JDRF and Other Organizations Make Recent Progress with Artificial Pancreas Research
The news about artificial pancreas, sensor-assisted insulin pump, and closed-loop insulin delivery technologies keeps getting better. Work driven by the Juvenile Diabetes Research Foundation (JDRF), the National Institutes of Health, medical device manufacturers, and other reputable organizations has graduated the concept of the artificial pancreas closer to “reality” status.
Medical research professionals have further demonstrated that artificial pancreas technology significantly increases glycemic control among people with type 1 diabetes, and may improve plasma glucose management, especially overnight, in pregnant women with type 1 diabetes.

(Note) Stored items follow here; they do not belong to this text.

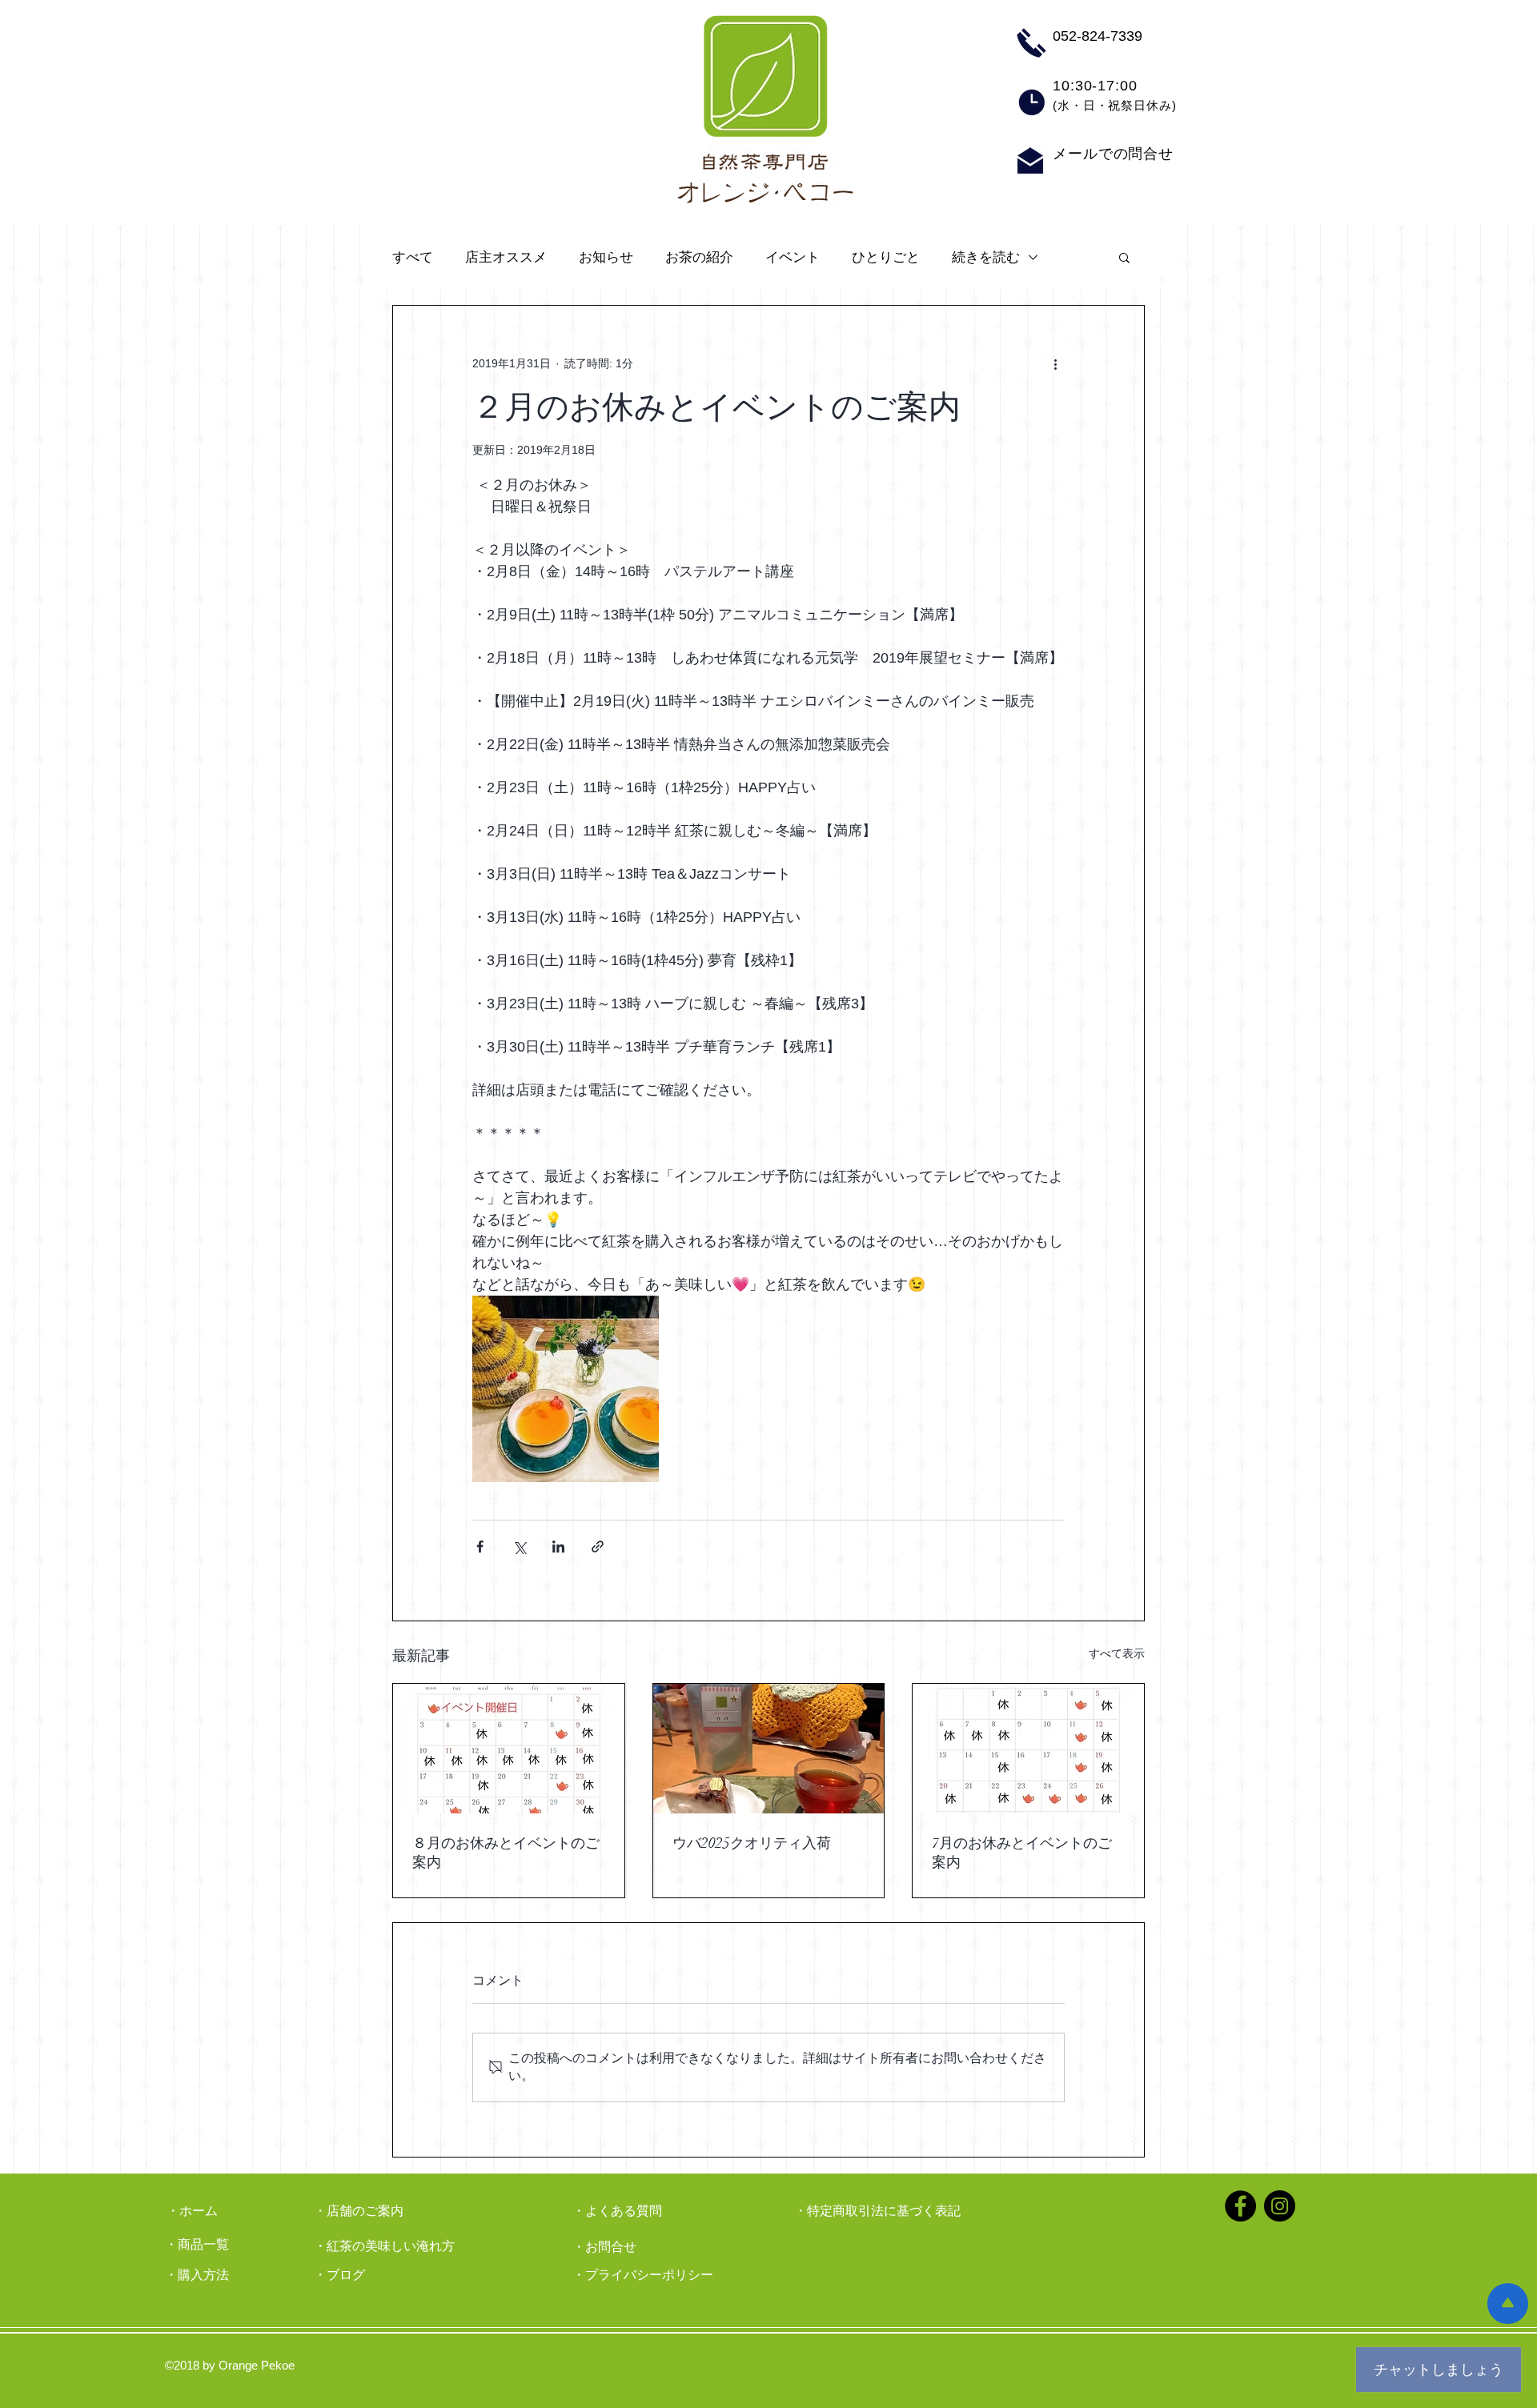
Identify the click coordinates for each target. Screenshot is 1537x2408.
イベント (792, 257)
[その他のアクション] (1055, 363)
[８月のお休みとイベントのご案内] (508, 1748)
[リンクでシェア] (597, 1546)
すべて (412, 257)
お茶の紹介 (699, 257)
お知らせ (606, 257)
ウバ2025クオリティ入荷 (751, 1843)
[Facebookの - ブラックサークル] (1240, 2206)
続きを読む (986, 257)
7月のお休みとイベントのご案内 (1022, 1852)
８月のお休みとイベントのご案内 (506, 1852)
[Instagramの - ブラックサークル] (1279, 2206)
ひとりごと (886, 257)
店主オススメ (506, 257)
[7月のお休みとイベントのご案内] (1028, 1748)
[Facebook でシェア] (480, 1546)
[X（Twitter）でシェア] (519, 1546)
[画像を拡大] (565, 1389)
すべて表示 (1117, 1653)
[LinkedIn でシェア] (558, 1546)
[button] (1124, 256)
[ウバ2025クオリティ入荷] (769, 1748)
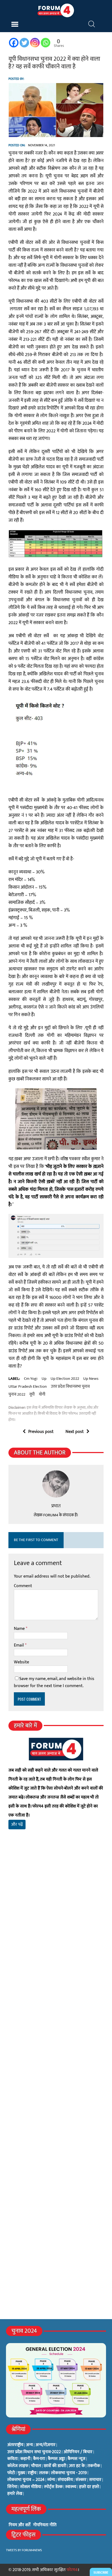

These results, plus the encouraging results from thousands of patients using glucose sensing and infusion devices, have propelled additional interest in artificial pancreas technology. The JDRF has been an outstanding catalyst of recent workgroups, studies, and publications. It has recently amassed a panel of internationally renowned diabetes leaders with enough clout to get the FDA to listen to its recommendations for accelerating artificial pancreas innovation. To date, the panel has been markedly effectual.
In a meeting of the JDRF-assembled clinical panel, the experts convinced the FDA to buy-into four key provisions:
- supporting more artificial pancreas studies in the broader outpatient diabetes environment
- agreeing to attributes of a target group of ideal diabetes patients for further artificial pancreas clinical trials
- agreeing to safety practices that will help insulin-dependent trial patients in commonplace situations, outside of the patient care environment
- adopting a set of safety and effectiveness measures to be monitored throughout clinical trials, and as end-point measures
Thanks to the cooperation of the FDA, efforts of the JDRF, and motivation of physicians, researchers, and medical device companies, physicians could soon prescribe closed-loop insulin delivery and insulin pumping and sensing systems to a broader diabetes patient base. Furthermore, artificial pancreas innovations are likely to offer doctors and patients even better anti-diabetes devices.